I have been diving for many years and was just getting ready to take a Nitrox class when I was involved in a major head on collision (October of 2002). 27 surgeries later and 4 1/2 years of my life learning to do everything all over, I am really wanting to try to get this class under my belt.

Here is the concern, I had bilateral compartment syndrome (Which for those who have never heard of this, is what happens when your extremities start to swell and the fine trauma surgeons cut the offending appendage to relieve pressure and save the limb) on my legs. I was cut from knee to ankle on both sides of my left leg and the same on the outside of the right leg. This caused horrific tissue, muscle and tendon loss. I am finally able to walk again with the use of orthodic braces and a lot of steel.
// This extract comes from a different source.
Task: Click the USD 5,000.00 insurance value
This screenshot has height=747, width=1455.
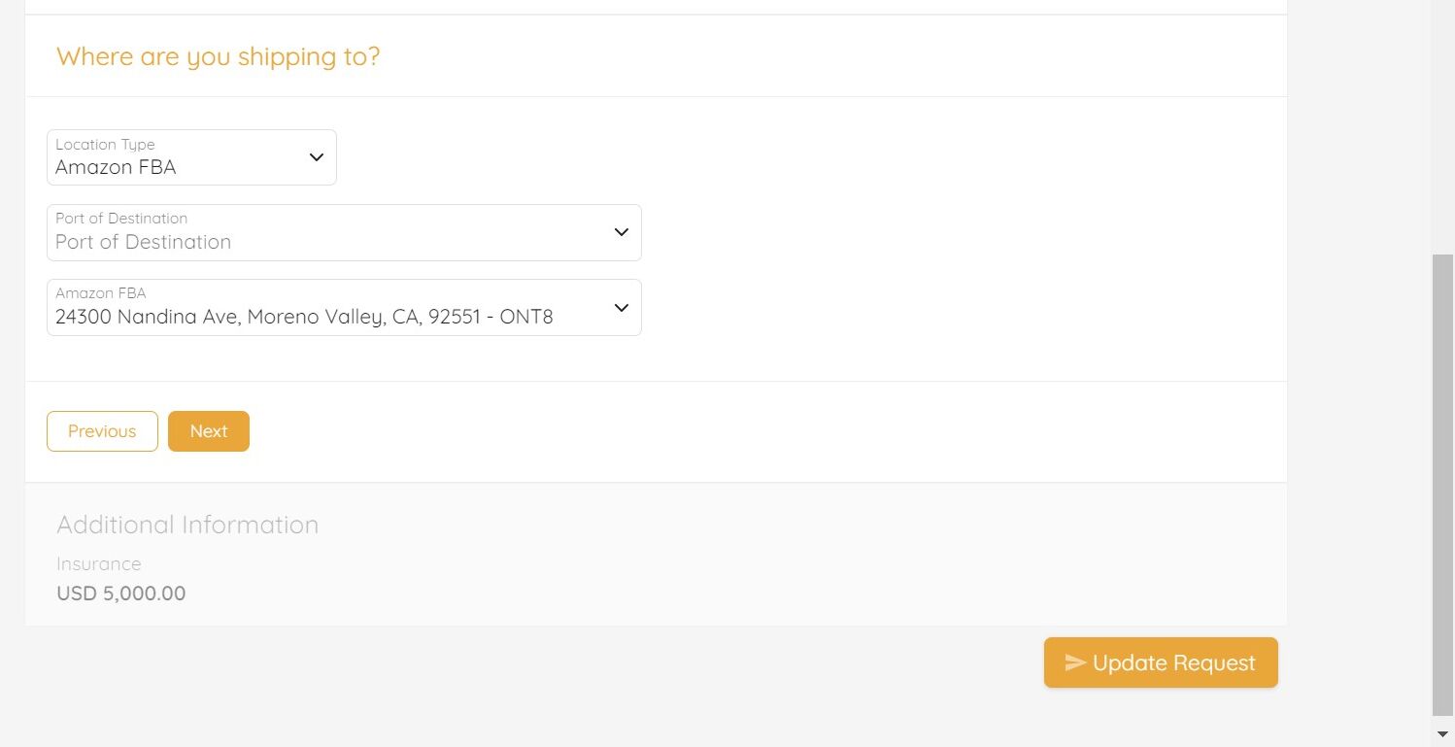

Last year whilst in the Bahamas I was finally able to get wet and had great success thanks to Sandals fantastic dive crew really taking care of me. I was/am really worried about the nitrogen build up with all the tissue discombobulation that I have going on. I cannot find any doctor who is knowledgeable enough to give me a definitive answer as to whether I should be looking at Nitrox as a safer alternative or if I am safe with regular compressed air.

Thoughts?

Have you called DAN at all?

http://www.diversalertnetwork.org/

Non-Emergency Medical Questions
1-800-446-2671 or 1-919-684-2948, Mon-Fri, 9am-5pm (ET)

If so what was DAN's advice regarding your questions?

You do not have to be a DAN member (although it would advisable to support DAN) to call them with medical questions.

If they do not know the answer they could refer you to a hyperbaric specialist who could probably give you a more definitive answer.
 
My concern with a history of compartment syndrome would be venous stasis, and not arterial impairment - if it is in the legs. Assuming that non of the arteries were injured during the accident.

If you have excessive swelling of your legs, especially at the end of the day being on your feet, you might benefit from wearing support stocking. I usually recommend a light stocking, below the knee, in the range of 20 to 30 mm of mercury to begin.

I don't think that the compartment syndrome would increase your chance of DCS. But if you suffered close head injury or concussion, it is theoretically possible that an area in your nervous system might be compromised vascular wise, and might set up for a DCS hit later.

You might want to wait for DocVikingo or Dr. Deco to give you feed back on this. But from a standpoint of a dermatologist, my main concern for your injury is venous stasis, venous stasis dermatitis, and a condition callled lipodermatosclerosis. Left untreated, it might set you up for an infection from minor injuries you might suffer while diving.